提高免疫力,预防疾病是人们的迫切需要。人体的免疫系统复杂而精确,其中T淋巴细胞(简称T细胞)是一种关键的功能细胞,是保证机体健康的基础,与多种疾病直接相关(如肿瘤、艾滋病、免疫缺陷症、自身免疫病等)。艾滋病毒正是通过感染T细胞从而破坏人的免疫系统并使人致病。
T细胞发挥功能的基础是识别外来的抗原,这项功能由T细胞抗原受体(TCR)来行使。每一个T细胞表面都有几千个TCR,像哨兵一样担任警戒任务;TCR的周围是脂质分子,它们通过静电力将TCR的活化位点屏蔽起来,保证它们在没有抗原的时候不会活化,接受抗原刺激后则快速活化,由此调控着“哨兵”的战斗力。抗原激活TCR是T细胞免疫反应关键性的一步。经过长期的进化,TCR能够监测到非常微量的抗原信号,从而保证机体能高效以及快速地清除入侵的病原体。TCR如何被抗原活化以及T细胞如何获得这么高的抗原敏感性还是悬而未决的问题。
钙离子是人体内必需的金属离子,除了组成骨骼和牙齿外,还在细胞内担任非常重要的“信号使者”的角色。T细胞被抗原活化后,细胞外的钙离子会通过钙离子通道流入细胞内,细胞内钙离子浓度会在数秒之内提高10倍,并维持几个小时。
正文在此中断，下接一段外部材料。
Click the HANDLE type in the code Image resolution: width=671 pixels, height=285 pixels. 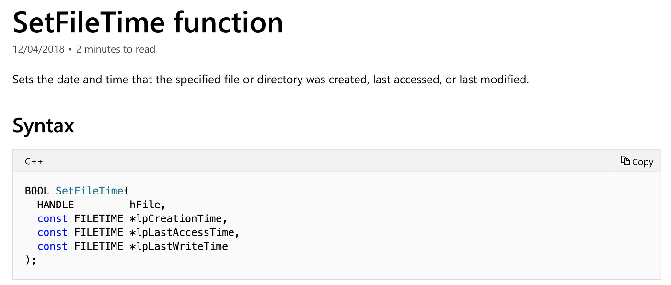click(55, 205)
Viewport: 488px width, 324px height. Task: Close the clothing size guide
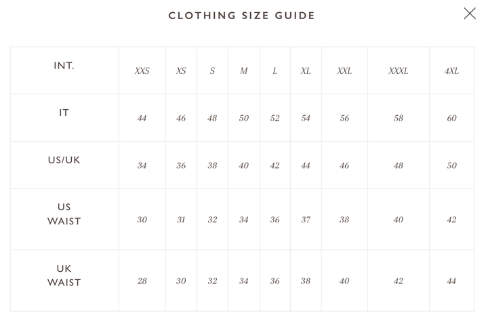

这些钙离子能够直接结合TCR周围的脂质分子,中和它们的负电荷,从而解除脂质分子对TCR活化位点的屏蔽,帮助TCR活化,将比较弱的抗原刺激信号放大,使得T细胞获得完全的效应功能。这种机制大大提高了T细胞对抗原的敏感性。
美国科学院院士,斯坦福大学医学院免疫、移植与感染研究所所长、著名免疫学家Mark Davis教授指出这项工作非常漂亮并令人激动,揭示了钙离子对TCR活化及其T细胞生理功能的重要作用,解决了T细胞活化的一个关键性问题。
中科院上海巴斯德所所长孙兵教授指出钙信号通路是多种疾病的药物靶点。这项新的成果对治疗多种T细胞相关的疾病(如自身免疫病,慢性病毒感染,肿瘤等)有很好的指导意义。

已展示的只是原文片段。